→ **Document section**
▼

A Dixon Police officer is back to work within months after being diagnosed with brain cancer. 

“It’s just something that I want to keep doing,” said Officer P.J. Ginn. “So, that was one of the first things that came to my mind: whether or not I’d be able to do police work.”

The question sat heavy on Ginn’s mind. In February, what seemed like a normal trip to the doctor’s office turned into a day he would never forget.

“I started having migraines and I noticed that I had double vision in my right eye, so I went to get that checked out,” Ginn said. “They referred me to my family doctor and they did an MRI, and that’s how we found that I had a tumor, basically, in the center of my brain.”

After seven long months of surgeries and radiation treatments in his battle against brain cancer, Officer Ginn was cleared to return to duty, to serve the community he was born and raised in.

Two weeks ago, he returned to the force. On his first day back, when he was responding to what he thought was a service call, Officer Ginn got a surprise from his department, as well as Dixon High School students.

“I was super surprised, and it was just cool,” he recalled. “That they still show the support, even though I am back to work and feeling better, it was special, definitely.”

That support is what Dixon Police Chief Steve Howell says reflects the trust between Officer Ginn, the rest of the force, and the community.

“It shows you that we have a great relationship with the citizens of this community,” Chief Howell said. “We continue to strive for that, and continue to work on that relationship with them.”

Although Ginn isn’t out of the woods yet, he’s remained positive throughout it all.

“It’s been awesome,” he said. “You know, for a bad diagnosis, it’s really been a super positive experience, just ’cause of all the support from my friends and family and even people I don’t know on a personal level.”

Officer Ginn will learn how the cancer has reacted to treatment in October.

▲

→ **Required action A**
Answer these questions from the news story about Officer Ginn, each on its own line:
(i) What two symptoms led Ginn to get checked?
(ii) How many months of surgeries and radiation treatments came before he was cleared to return to duty?
(iii) In what month will he learn how the cancer has reacted to treatment?
→ **Required action B**
List every medical test or treatment that the news story about Officer Ginn says he underwent.

→ **Available data**
▼

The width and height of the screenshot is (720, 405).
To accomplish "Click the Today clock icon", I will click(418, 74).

▲
▼

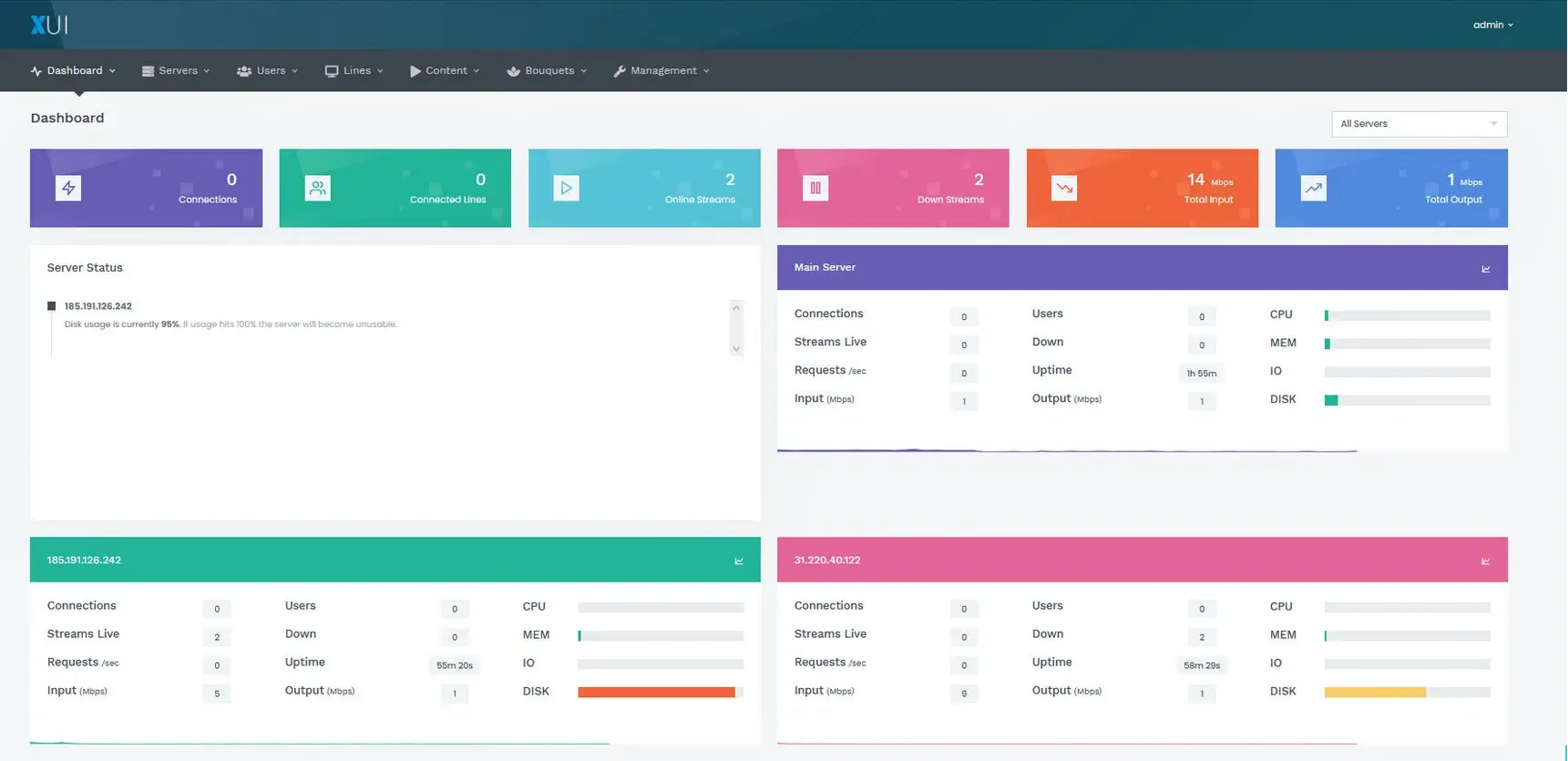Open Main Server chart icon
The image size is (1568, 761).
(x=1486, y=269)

▲

→ **Answer A**
(i) Migraines and double vision in his right eye.
(ii) Seven months.
(iii) October.

→ **Answer B**
MRI
Surgeries
Radiation treatments